“You believe that I have deliberately copied—”

“A type, not a story. No; you are not a plagiarist, Mr. Banneker. But you are very thoroughly a journalist.”

“Coming from you that can hardly be accounted a compliment.”

“Nor is it so intended. But I don’t wish you to misconstrue me. You are not a journalist in your style and method; it goes deeper than that. You are a journalist in your—well, in your approach. ‘What the public wants.’”

Inwardly Banneker was raging. The incisive perception stung. But he spoke lightly. “Doesn’t The New Era want what its public wants?”

“My dear sir, in the words of a man who ought to have been an editor of to-day, ‘The public be damned!’ What I looked to you for was not your idea of what somebody else wanted you to write, but your expression of what you yourself want to write. About hoboes. About railroad wrecks. About cowmen or peddlers or waterside toughs or stage-door Johnnies, or ward politicians, or school-teachers, or life. Not pink teas.”

“I have read pink-tea stories in your magazine.”

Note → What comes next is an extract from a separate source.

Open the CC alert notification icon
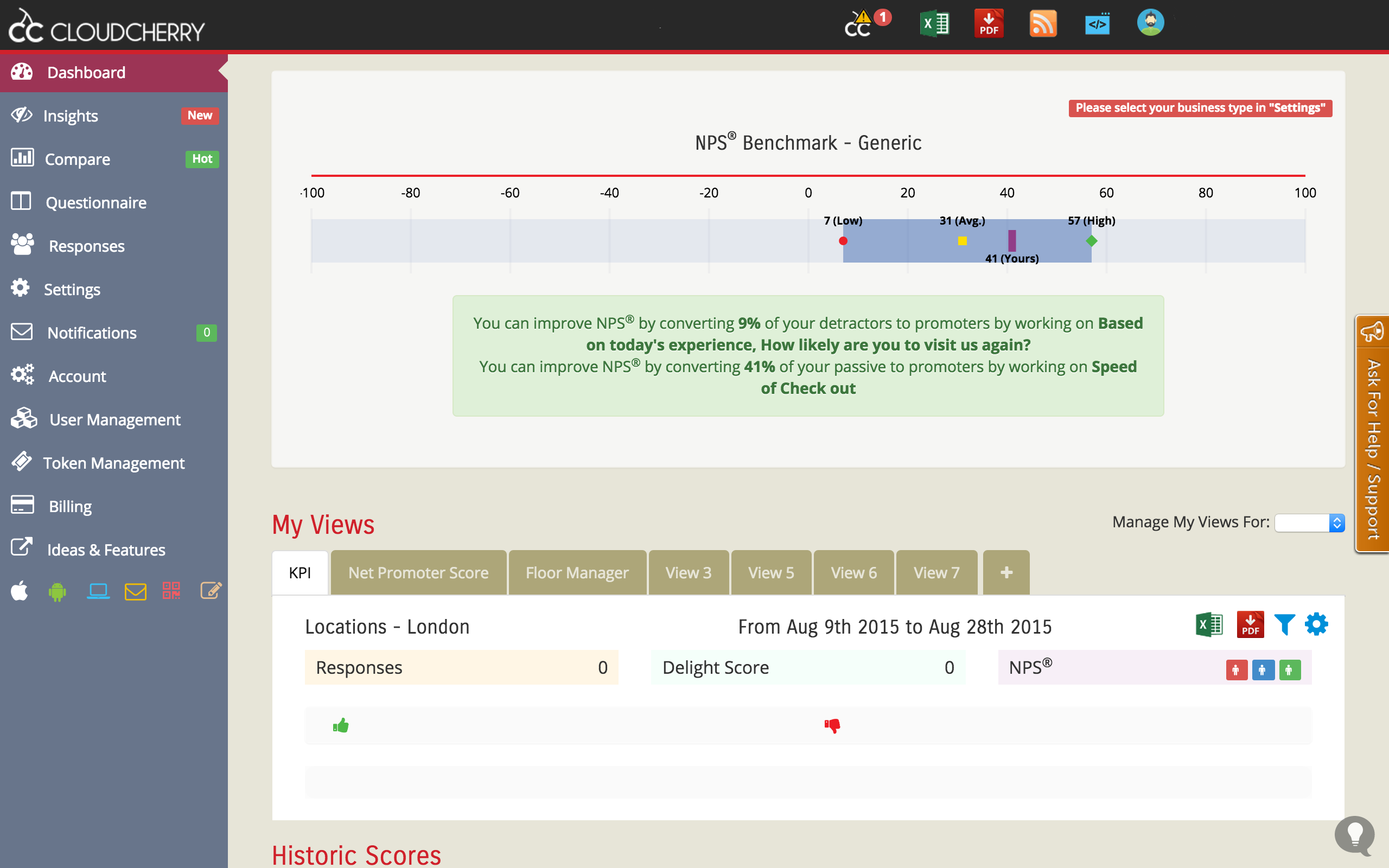The height and width of the screenshot is (868, 1389). [x=859, y=24]
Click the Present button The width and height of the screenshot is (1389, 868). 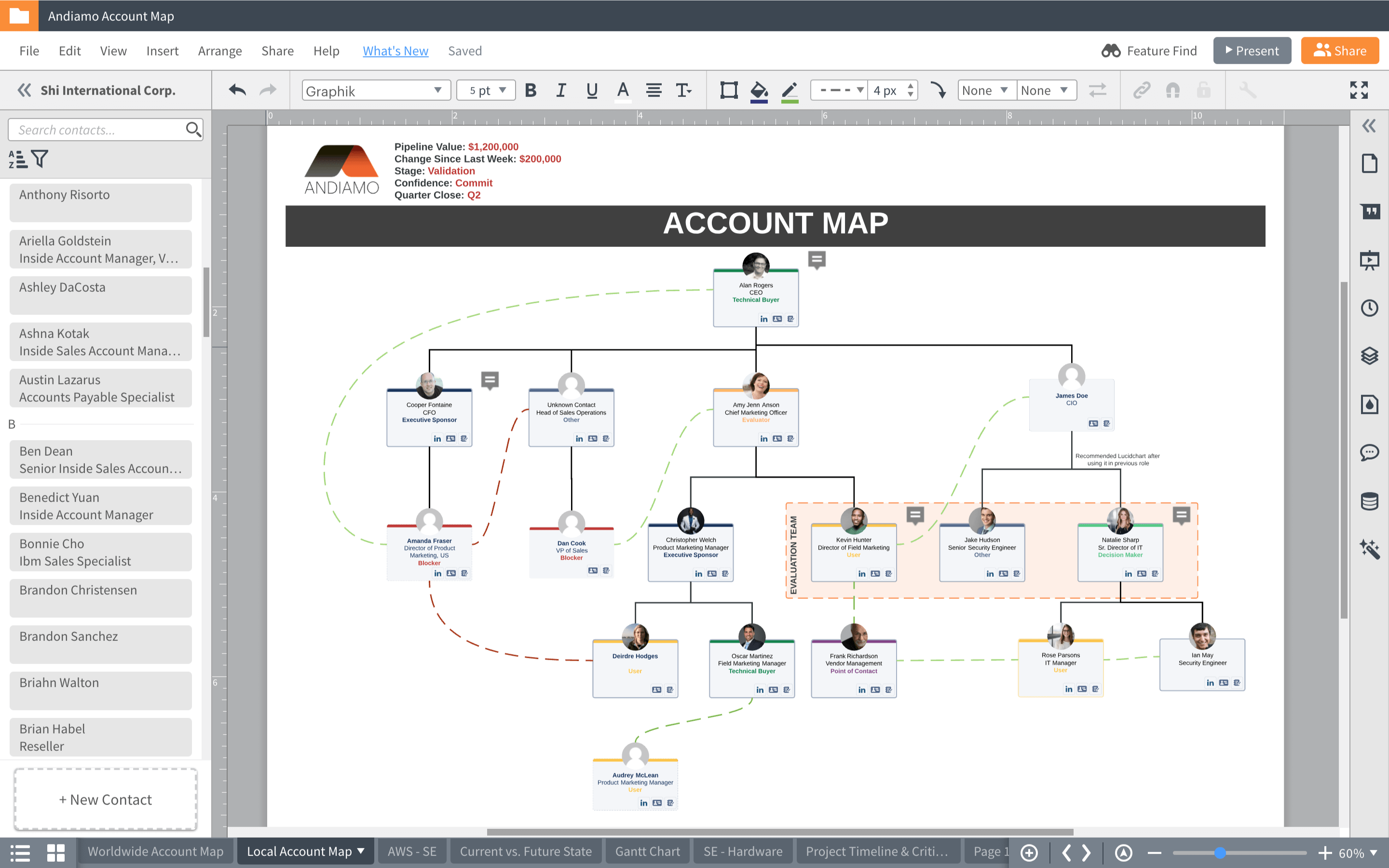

“Of course you have. Written by people who could see through the pink to the primary colors underneath. When you go to a pink tea, you are pink. Did you ever go to one?”

Still thoroughly angry, Banneker nevertheless laughed, “Then the story is no use?”

“Not to us, certainly. Miss Thornborough almost wept over it. She said that you would undoubtedly sell it to The Bon Vivant and be damned forever.”